1 x 90-120 Alternative (backcountry, nordic, etc) work toward 180 minutes
1 day rest
April 1:
1 x 90m intro run
2 x 120m run/ski
2 x threshold intensity (2 or 3 L4 efforts total)
1 x 120-360 mountain/ridge running + road biking.
1 day rest
Staying Flexible and Creative
It’s amazing how you will magically come up with great workout ideas if you really want to get out there and push it above all else. Especially when you need to accommodate for bad weather or schedule mixups.
On Monday I had to work late so I did some 15 min fast-foot tempo runs to make it hurt a little. The next day I still felt capable so I did “natural threshold” intervals up 1000 feet of gradually climbing snowy single track for a total of 45 minutes of intensity. The goal was total exhaustion.
The last 300′ was steep vertical hiking through bushes and knee-deep snow, so I pushed it 15 minutes to the top with HR > 90%. That reminded me of a picture I once saw of a norwegian guy moose-hoofing through waste deep mud with the open-mouth closed-eyes hate face of death. Push the natural resistance! Then I ran back down the fast cat track as hard as I could. It helps a lot to be able to step back and see the whole series of ridge lines that you just did for an excellent sense of accomplishment.
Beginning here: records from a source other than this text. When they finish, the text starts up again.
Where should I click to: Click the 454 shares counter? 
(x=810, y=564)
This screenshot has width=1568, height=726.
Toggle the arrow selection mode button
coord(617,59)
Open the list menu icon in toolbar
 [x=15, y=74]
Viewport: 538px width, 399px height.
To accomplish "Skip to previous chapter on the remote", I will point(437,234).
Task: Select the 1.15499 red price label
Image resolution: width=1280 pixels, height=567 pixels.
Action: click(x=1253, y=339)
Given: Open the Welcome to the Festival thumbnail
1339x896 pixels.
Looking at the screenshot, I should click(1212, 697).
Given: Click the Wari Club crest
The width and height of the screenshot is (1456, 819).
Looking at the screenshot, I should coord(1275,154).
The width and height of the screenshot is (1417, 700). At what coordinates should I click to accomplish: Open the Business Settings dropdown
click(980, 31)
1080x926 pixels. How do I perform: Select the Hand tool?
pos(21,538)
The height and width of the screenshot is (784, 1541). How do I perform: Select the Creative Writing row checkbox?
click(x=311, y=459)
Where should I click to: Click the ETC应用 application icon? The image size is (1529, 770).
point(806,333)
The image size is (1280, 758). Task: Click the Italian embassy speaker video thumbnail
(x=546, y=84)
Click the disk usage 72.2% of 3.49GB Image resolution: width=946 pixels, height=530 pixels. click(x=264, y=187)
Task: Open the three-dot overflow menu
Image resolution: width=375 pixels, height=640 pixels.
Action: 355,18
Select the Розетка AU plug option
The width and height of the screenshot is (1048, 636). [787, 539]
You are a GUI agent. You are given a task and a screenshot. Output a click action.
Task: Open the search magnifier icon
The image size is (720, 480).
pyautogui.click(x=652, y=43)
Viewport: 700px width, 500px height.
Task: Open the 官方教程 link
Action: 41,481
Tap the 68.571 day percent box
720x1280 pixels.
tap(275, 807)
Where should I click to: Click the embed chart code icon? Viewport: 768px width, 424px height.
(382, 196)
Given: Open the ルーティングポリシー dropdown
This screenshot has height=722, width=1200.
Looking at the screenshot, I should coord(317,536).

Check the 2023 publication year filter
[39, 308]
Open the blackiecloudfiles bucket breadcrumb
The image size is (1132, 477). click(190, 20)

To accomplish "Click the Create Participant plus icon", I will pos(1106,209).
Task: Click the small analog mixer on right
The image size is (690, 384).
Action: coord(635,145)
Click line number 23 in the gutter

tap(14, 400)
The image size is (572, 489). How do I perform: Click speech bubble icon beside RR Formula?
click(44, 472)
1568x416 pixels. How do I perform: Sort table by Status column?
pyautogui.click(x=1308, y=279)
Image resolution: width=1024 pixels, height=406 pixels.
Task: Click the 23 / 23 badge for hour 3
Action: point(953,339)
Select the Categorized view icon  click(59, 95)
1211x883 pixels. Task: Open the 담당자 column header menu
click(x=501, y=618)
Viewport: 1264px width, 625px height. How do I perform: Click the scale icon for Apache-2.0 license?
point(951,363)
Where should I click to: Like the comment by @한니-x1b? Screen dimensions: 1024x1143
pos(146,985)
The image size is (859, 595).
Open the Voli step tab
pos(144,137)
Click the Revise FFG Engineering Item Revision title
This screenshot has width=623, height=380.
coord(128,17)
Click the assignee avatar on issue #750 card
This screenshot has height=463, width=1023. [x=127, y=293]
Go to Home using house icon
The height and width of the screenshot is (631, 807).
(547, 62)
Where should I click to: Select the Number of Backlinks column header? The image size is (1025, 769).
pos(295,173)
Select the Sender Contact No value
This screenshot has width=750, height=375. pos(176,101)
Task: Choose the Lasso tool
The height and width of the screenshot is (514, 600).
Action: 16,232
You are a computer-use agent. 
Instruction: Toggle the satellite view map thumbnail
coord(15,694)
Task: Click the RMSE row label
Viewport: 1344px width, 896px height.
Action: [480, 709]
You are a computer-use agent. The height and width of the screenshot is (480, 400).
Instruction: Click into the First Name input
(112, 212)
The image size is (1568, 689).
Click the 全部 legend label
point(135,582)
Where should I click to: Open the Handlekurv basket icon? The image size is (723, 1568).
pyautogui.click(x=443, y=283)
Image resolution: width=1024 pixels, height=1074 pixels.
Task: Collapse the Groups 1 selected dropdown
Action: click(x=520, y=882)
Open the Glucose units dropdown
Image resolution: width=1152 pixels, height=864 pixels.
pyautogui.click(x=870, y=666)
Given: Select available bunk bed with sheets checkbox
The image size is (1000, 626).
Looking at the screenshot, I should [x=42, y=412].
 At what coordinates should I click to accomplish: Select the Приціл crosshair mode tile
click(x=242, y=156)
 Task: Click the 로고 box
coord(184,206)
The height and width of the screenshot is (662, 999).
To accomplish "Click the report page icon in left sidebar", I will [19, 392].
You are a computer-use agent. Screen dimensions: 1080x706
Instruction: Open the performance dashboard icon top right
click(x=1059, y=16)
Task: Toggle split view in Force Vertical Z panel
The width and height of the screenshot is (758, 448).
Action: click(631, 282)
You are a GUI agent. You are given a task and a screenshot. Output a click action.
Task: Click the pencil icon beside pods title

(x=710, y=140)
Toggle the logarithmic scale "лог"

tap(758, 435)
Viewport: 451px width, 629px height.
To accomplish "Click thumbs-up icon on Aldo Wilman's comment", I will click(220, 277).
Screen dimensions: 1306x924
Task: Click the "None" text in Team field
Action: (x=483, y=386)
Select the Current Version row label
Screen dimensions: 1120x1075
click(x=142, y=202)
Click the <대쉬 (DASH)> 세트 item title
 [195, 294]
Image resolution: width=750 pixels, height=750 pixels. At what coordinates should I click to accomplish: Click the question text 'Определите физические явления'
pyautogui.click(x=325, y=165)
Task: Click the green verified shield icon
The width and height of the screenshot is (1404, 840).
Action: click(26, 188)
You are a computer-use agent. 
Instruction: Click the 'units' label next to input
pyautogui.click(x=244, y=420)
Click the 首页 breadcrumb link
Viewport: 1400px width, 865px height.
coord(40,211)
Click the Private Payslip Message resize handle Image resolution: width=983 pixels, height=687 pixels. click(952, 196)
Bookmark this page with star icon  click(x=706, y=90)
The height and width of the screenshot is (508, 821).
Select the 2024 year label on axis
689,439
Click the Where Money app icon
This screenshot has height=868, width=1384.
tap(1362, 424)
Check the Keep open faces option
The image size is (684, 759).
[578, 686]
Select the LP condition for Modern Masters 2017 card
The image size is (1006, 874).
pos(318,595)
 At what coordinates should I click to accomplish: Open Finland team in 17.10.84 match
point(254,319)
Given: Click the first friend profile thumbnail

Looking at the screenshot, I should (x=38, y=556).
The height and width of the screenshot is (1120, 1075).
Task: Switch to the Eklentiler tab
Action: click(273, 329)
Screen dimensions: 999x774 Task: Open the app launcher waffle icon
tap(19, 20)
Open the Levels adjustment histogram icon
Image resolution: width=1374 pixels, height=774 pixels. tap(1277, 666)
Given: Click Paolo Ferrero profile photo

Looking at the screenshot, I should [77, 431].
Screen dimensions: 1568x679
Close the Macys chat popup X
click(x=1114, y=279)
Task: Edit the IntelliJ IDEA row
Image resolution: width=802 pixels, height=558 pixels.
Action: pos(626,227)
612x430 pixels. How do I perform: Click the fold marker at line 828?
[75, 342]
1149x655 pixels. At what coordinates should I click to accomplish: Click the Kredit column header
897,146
Here’s the creative part: That was 2 days of intense effort. I was 100% thrashed, but then I went to Jackson Hole Mountain Resort and skied as many HARD 4000′ tram laps laps I could in the last two hours of the day to finish myself off. This means leg-scortching tucks all the way to the bottom with the heart rate pegged. SO FUN!! This works because it is so fun that it doesn’t seem like work! You put me on alpine skis and I find it extremely difficult to ski slow.
Now for one day of rest, then back to thinking outside the box and put together more point-to-point Crow Pass simulations here. The next step is to put together a 3-4 week goal to continue the base work. Then I am thinking another goal for a month after that to keep it simple.